(Entries on locating words and elements)
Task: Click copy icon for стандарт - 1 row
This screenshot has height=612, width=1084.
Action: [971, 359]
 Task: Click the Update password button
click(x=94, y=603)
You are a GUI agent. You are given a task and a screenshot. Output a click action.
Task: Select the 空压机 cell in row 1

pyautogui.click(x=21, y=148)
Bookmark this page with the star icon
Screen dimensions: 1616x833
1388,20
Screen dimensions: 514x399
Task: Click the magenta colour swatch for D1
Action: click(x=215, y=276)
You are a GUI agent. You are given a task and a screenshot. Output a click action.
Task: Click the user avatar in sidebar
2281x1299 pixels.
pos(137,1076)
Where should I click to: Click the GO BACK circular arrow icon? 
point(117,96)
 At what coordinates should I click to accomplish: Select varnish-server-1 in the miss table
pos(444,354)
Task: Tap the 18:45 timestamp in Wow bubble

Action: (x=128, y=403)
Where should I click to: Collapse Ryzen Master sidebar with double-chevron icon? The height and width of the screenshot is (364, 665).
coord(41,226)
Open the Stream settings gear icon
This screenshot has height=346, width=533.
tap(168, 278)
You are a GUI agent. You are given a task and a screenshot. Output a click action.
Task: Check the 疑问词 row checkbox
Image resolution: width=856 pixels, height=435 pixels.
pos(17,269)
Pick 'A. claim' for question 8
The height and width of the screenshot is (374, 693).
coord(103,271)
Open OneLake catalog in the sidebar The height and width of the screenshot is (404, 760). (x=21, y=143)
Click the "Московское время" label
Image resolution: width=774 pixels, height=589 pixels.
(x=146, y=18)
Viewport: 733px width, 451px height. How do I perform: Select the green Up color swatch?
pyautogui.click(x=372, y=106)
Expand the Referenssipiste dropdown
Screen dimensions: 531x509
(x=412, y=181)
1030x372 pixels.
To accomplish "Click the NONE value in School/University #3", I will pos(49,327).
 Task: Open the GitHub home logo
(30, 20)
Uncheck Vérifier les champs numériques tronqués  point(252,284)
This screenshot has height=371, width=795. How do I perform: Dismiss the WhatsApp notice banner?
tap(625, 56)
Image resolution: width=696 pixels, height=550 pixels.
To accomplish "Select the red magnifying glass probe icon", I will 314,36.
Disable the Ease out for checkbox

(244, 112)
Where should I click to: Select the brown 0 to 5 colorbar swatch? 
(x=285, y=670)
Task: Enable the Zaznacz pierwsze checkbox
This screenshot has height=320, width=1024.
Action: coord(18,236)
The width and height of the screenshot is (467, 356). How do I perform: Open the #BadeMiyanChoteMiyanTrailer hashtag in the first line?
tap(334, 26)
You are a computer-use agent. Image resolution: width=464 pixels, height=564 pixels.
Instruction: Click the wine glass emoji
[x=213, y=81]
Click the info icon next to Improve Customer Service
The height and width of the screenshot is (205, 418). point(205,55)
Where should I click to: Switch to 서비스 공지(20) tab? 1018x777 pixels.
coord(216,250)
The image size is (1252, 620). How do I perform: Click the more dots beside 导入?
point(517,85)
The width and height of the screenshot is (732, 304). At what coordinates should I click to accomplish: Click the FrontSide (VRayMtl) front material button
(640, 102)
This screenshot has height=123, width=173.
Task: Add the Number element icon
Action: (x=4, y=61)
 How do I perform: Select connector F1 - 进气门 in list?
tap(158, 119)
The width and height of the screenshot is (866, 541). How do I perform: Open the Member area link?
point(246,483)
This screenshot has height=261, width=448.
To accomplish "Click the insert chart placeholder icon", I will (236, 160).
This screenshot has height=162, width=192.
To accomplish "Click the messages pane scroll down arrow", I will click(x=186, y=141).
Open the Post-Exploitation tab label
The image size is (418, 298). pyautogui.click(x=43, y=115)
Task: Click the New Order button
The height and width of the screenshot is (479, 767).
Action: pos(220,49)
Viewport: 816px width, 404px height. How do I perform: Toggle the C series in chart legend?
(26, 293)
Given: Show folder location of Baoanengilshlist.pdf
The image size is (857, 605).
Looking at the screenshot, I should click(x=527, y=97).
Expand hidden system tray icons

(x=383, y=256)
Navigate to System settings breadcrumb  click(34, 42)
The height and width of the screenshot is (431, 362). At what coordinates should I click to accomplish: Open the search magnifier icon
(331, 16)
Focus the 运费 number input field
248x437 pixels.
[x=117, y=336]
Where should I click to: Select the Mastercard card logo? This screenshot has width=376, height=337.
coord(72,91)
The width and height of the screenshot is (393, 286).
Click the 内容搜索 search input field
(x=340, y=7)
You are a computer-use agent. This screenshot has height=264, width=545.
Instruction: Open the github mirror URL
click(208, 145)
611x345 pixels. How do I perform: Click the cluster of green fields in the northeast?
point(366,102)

» **What to work on**:
Render every line of the material as a Markdown table with the columns Row and Line. Put a running row number in Row and the line itself in Line, and skip blank lines.

» **Full answer**:
| Row | Line |
|---|---|
| 1 | Task: Click copy icon for стандарт - 1 row |
| 2 | This screenshot has height=612, width=1084. |
| 3 | Action: [971, 359] |
| 4 |  Task: Click the Update password button |
| 5 | click(x=94, y=603) |
| 6 | You are a GUI agent. You are given a task and a screenshot. Output a click action. |
| 7 | Task: Select the 空压机 cell in row 1 |
| 8 | pyautogui.click(x=21, y=148) |
| 9 | Bookmark this page with the star icon |
| 10 | Screen dimensions: 1616x833 |
| 11 | 1388,20 |
| 12 | Screen dimensions: 514x399 |
| 13 | Task: Click the magenta colour swatch for D1 |
| 14 | Action: click(x=215, y=276) |
| 15 | You are a GUI agent. You are given a task and a screenshot. Output a click action. |
| 16 | Task: Click the user avatar in sidebar |
| 17 | 2281x1299 pixels. |
| 18 | pos(137,1076) |
| 19 | Where should I click to: Click the GO BACK circular arrow icon?  |
| 20 | point(117,96) |
| 21 |  At what coordinates should I click to accomplish: Select varnish-server-1 in the miss table |
| 22 | pos(444,354) |
| 23 | Task: Tap the 18:45 timestamp in Wow bubble |
| 24 | Action: (x=128, y=403) |
| 25 | Where should I click to: Collapse Ryzen Master sidebar with double-chevron icon? The height and width of the screenshot is (364, 665). |
| 26 | coord(41,226) |
| 27 | Open the Stream settings gear icon |
| 28 | This screenshot has height=346, width=533. |
| 29 | tap(168, 278) |
| 30 | You are a GUI agent. You are given a task and a screenshot. Output a click action. |
| 31 | Task: Check the 疑问词 row checkbox |
| 32 | Image resolution: width=856 pixels, height=435 pixels. |
| 33 | pos(17,269) |
| 34 | Pick 'A. claim' for question 8 |
| 35 | The height and width of the screenshot is (374, 693). |
| 36 | coord(103,271) |
| 37 | Open OneLake catalog in the sidebar The height and width of the screenshot is (404, 760). (x=21, y=143) |
| 38 | Click the "Московское время" label |
| 39 | Image resolution: width=774 pixels, height=589 pixels. |
| 40 | (x=146, y=18) |
| 41 | Viewport: 733px width, 451px height. How do I perform: Select the green Up color swatch? |
| 42 | pyautogui.click(x=372, y=106) |
| 43 | Expand the Referenssipiste dropdown |
| 44 | Screen dimensions: 531x509 |
| 45 | (x=412, y=181) |
| 46 | 1030x372 pixels. |
| 47 | To accomplish "Click the NONE value in School/University #3", I will pos(49,327). |
| 48 |  Task: Open the GitHub home logo |
| 49 | (30, 20) |
| 50 | Uncheck Vérifier les champs numériques tronqués  point(252,284) |
| 51 | This screenshot has height=371, width=795. How do I perform: Dismiss the WhatsApp notice banner? |
| 52 | tap(625, 56) |
| 53 | Image resolution: width=696 pixels, height=550 pixels. |
| 54 | To accomplish "Select the red magnifying glass probe icon", I will 314,36. |
| 55 | Disable the Ease out for checkbox |
| 56 | (244, 112) |
| 57 | Where should I click to: Select the brown 0 to 5 colorbar swatch?  |
| 58 | (x=285, y=670) |
| 59 | Task: Enable the Zaznacz pierwsze checkbox |
| 60 | This screenshot has height=320, width=1024. |
| 61 | Action: coord(18,236) |
| 62 | The width and height of the screenshot is (467, 356). How do I perform: Open the #BadeMiyanChoteMiyanTrailer hashtag in the first line? |
| 63 | tap(334, 26) |
| 64 | You are a computer-use agent. Image resolution: width=464 pixels, height=564 pixels. |
| 65 | Instruction: Click the wine glass emoji |
| 66 | [x=213, y=81] |
| 67 | Click the info icon next to Improve Customer Service |
| 68 | The height and width of the screenshot is (205, 418). point(205,55) |
| 69 | Where should I click to: Switch to 서비스 공지(20) tab? 1018x777 pixels. |
| 70 | coord(216,250) |
| 71 | The image size is (1252, 620). How do I perform: Click the more dots beside 导入? |
| 72 | point(517,85) |
| 73 | The width and height of the screenshot is (732, 304). At what coordinates should I click to accomplish: Click the FrontSide (VRayMtl) front material button |
| 74 | (640, 102) |
| 75 | This screenshot has height=123, width=173. |
| 76 | Task: Add the Number element icon |
| 77 | Action: (x=4, y=61) |
| 78 |  How do I perform: Select connector F1 - 进气门 in list? |
| 79 | tap(158, 119) |
| 80 | The width and height of the screenshot is (866, 541). How do I perform: Open the Member area link? |
| 81 | point(246,483) |
| 82 | This screenshot has height=261, width=448. |
| 83 | To accomplish "Click the insert chart placeholder icon", I will (236, 160). |
| 84 | This screenshot has height=162, width=192. |
| 85 | To accomplish "Click the messages pane scroll down arrow", I will click(x=186, y=141). |
| 86 | Open the Post-Exploitation tab label |
| 87 | The image size is (418, 298). pyautogui.click(x=43, y=115) |
| 88 | Task: Click the New Order button |
| 89 | The height and width of the screenshot is (479, 767). |
| 90 | Action: pos(220,49) |
| 91 | Viewport: 816px width, 404px height. How do I perform: Toggle the C series in chart legend? |
| 92 | (26, 293) |
| 93 | Given: Show folder location of Baoanengilshlist.pdf |
| 94 | The image size is (857, 605). |
| 95 | Looking at the screenshot, I should click(x=527, y=97). |
| 96 | Expand hidden system tray icons |
| 97 | (x=383, y=256) |
| 98 | Navigate to System settings breadcrumb  click(34, 42) |
| 99 | The height and width of the screenshot is (431, 362). At what coordinates should I click to accomplish: Open the search magnifier icon |
| 100 | (331, 16) |
| 101 | Focus the 运费 number input field |
| 102 | 248x437 pixels. |
| 103 | [x=117, y=336] |
| 104 | Where should I click to: Select the Mastercard card logo? This screenshot has width=376, height=337. |
| 105 | coord(72,91) |
| 106 | The width and height of the screenshot is (393, 286). |
| 107 | Click the 内容搜索 search input field |
| 108 | (x=340, y=7) |
| 109 | You are a computer-use agent. This screenshot has height=264, width=545. |
| 110 | Instruction: Open the github mirror URL |
| 111 | click(208, 145) |
| 112 | 611x345 pixels. How do I perform: Click the cluster of green fields in the northeast? |
| 113 | point(366,102) |